Ce concept de pathocénose n’a pas fait école en France.
Pas autant qu’il aurait fallu. Ce concept suppose une collaboration étroite entre médecins, éthologues, virologues, géographes, anthropologues. Notre système universitaire n’incite pas à ce type de collaboration pluridisciplinaire.
Les Anglo-Saxons se sont-ils emparés avant les Français de ce concept de géographie de la santé ?
Juste un mot d’histoire, la géographie de la santé n’est pas née d’hier. Les grands noms en sont entre autres Hippocrate, John Snow qui avait montré au XIXe siècle le lien étroit entre foyer de choléra et consommation d’eau souillée à Londres. Je travaille souvent aux États-Unis et notamment avec l’université de Berkeley (Californie). Je participe à un enseignement qui réunit notamment urbanistes, médecins et épidémiologistes. Il n’y a pas d’équivalent en France. Il y avait en France un DEA à l’université Paris VI dirigé par Marc Gentilini puis par Gilles Brucker. C’était un des rares lieux où se rencontraient soignants, spécialistes de sciences sociales, vétérinaires. Il est désormais réservé aux seuls médecins. Même les vétérinaires en sont exclus !
Comment expliquer cette situation ?
Par corporatisme et paresse intellectuelle. Dans les facultés de médecine, l’enseignement de l’histoire de la médecine, de la géographie de la santé, de la philosophie de la santé est assuré le plus souvent par des médecins. En Allemagne, aux Pays-Bas, aux États-Unis, au Royaume-Uni, ces corporatismes disciplinaires sont moins développés. Cela n’empêche pas les polémiques et les controverses inhérentes à la démarche scientifique. D’autant que le corps des géographes de la santé est hétérogène.
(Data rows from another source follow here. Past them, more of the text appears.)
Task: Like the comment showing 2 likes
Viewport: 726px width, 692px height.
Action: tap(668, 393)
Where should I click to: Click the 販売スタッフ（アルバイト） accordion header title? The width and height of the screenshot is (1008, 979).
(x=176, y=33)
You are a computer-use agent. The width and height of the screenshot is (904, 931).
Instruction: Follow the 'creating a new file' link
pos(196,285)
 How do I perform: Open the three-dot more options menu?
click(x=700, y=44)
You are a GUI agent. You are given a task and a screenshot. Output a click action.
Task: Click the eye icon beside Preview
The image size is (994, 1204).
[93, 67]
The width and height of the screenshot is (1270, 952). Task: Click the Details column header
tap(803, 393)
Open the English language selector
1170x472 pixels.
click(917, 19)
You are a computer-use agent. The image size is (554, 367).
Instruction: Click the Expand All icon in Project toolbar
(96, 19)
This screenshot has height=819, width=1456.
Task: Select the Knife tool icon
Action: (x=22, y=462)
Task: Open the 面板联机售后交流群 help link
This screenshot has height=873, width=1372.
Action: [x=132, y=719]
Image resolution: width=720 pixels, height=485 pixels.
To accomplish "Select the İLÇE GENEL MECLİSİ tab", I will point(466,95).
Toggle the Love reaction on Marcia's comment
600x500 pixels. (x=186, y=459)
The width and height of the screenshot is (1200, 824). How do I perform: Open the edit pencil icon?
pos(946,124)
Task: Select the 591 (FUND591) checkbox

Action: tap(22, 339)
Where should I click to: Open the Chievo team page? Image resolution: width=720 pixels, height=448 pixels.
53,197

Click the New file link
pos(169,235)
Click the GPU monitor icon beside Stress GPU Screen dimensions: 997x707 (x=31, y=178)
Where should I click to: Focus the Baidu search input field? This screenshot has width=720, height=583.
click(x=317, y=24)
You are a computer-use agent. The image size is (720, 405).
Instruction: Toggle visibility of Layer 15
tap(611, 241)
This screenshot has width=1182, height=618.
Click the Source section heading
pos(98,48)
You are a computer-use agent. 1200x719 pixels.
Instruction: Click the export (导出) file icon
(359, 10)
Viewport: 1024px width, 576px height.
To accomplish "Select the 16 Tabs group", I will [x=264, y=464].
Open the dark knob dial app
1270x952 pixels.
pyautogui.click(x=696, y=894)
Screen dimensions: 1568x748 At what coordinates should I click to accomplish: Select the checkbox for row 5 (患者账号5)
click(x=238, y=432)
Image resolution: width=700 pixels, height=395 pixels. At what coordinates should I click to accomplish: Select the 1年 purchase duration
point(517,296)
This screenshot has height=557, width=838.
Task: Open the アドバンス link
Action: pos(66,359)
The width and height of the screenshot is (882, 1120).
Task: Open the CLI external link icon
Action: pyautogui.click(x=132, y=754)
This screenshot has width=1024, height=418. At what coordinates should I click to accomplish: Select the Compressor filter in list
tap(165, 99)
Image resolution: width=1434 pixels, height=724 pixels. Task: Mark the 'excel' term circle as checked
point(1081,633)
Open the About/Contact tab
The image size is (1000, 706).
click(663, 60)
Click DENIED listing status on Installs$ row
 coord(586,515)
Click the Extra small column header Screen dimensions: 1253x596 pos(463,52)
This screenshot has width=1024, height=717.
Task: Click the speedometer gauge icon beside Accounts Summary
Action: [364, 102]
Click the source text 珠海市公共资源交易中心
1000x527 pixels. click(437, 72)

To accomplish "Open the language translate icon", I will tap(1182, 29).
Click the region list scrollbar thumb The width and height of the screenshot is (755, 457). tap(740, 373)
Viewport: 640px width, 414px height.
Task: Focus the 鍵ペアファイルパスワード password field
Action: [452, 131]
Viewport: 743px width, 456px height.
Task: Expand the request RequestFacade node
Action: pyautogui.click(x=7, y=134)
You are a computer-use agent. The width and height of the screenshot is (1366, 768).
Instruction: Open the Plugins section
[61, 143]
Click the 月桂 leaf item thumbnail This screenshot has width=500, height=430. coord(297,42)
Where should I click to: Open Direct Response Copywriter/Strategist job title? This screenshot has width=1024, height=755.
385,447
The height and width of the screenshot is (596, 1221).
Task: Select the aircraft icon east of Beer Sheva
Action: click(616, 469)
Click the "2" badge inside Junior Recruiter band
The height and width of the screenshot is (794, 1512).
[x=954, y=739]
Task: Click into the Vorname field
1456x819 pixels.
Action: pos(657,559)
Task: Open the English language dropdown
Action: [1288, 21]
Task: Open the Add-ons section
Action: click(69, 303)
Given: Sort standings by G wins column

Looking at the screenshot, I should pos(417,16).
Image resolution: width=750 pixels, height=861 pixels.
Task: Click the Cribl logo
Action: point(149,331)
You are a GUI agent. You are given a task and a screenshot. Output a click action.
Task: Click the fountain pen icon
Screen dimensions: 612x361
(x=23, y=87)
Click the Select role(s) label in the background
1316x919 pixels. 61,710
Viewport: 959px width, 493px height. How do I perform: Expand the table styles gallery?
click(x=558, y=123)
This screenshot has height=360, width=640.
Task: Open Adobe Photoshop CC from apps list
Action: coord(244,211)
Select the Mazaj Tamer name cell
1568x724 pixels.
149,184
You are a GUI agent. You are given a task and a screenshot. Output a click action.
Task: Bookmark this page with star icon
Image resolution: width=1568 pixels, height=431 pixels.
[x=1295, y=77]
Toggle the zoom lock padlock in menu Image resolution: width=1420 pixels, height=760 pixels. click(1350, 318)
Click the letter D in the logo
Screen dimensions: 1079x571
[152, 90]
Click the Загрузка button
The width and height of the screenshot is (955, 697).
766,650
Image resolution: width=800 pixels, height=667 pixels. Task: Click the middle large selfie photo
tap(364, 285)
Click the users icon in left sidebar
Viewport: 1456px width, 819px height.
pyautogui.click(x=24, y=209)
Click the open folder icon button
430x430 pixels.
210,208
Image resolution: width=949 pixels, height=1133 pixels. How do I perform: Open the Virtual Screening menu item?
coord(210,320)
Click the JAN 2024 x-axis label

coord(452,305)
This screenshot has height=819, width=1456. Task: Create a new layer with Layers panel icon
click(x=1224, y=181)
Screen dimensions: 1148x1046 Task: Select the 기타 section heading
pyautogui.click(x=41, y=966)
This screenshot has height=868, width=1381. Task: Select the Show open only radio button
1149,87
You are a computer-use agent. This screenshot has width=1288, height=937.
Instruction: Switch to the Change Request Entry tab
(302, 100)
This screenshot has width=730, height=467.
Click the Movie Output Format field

En vérité, les collaborations avec les vétérinaires se révèlent beaucoup plus simples. Ils pensent d’emblée environnement, population.
Y aurait-il là une exception culturelle française ?
On peut le dire. Mais la situation évolue. Comme des centaines de milliers de morts liées au Sars CoV-2 n’auraient pas été acceptables, le seuil de tolérance pour les inégalités de santé diminue rapidement. Le même constat peut être établi pour la canicule de 2003. Rapporté à la population, les morts ont été nettement plus nombreux en 1976. Mais il n’y a pas eu alors de mobilisation nationale pour appeler au scandale. Alors que l’on dépense énormément d’argent aujourd’hui pour la prise en charge des patients Covid, accepterons-nous d’en consacrer nettement moins pour être au moins aussi efficaces pour la médecine scolaire, la médecine de prévention, la médecine du travail ? Je crains de connaître la réponse. Cela ne coûterait pas si cher d’investir dans la médecine scolaire. Citons un exemple. Les enfants scolarisés en zone d’éducation prioritaire portent moins de lunettes que les enfants des autres établissements. Certains prétendent qu’ils ont moins de problèmes de vue... si l’on équipait de paires de lunettes les enfants qui en ont besoin en CP et CE1, on lutterait efficacement contre l’échec scolaire. Avec cet exemple, il ne s’agit pas de dépenses mais bien d’investissement.
* En 1928, Charles Nicolle (1868-1936) reçoit le prix Nobel de médecine pour ses travaux sur le typhus. Il a notamment découvert le rôle du pou dans la transmission de l’infection chez l’homme.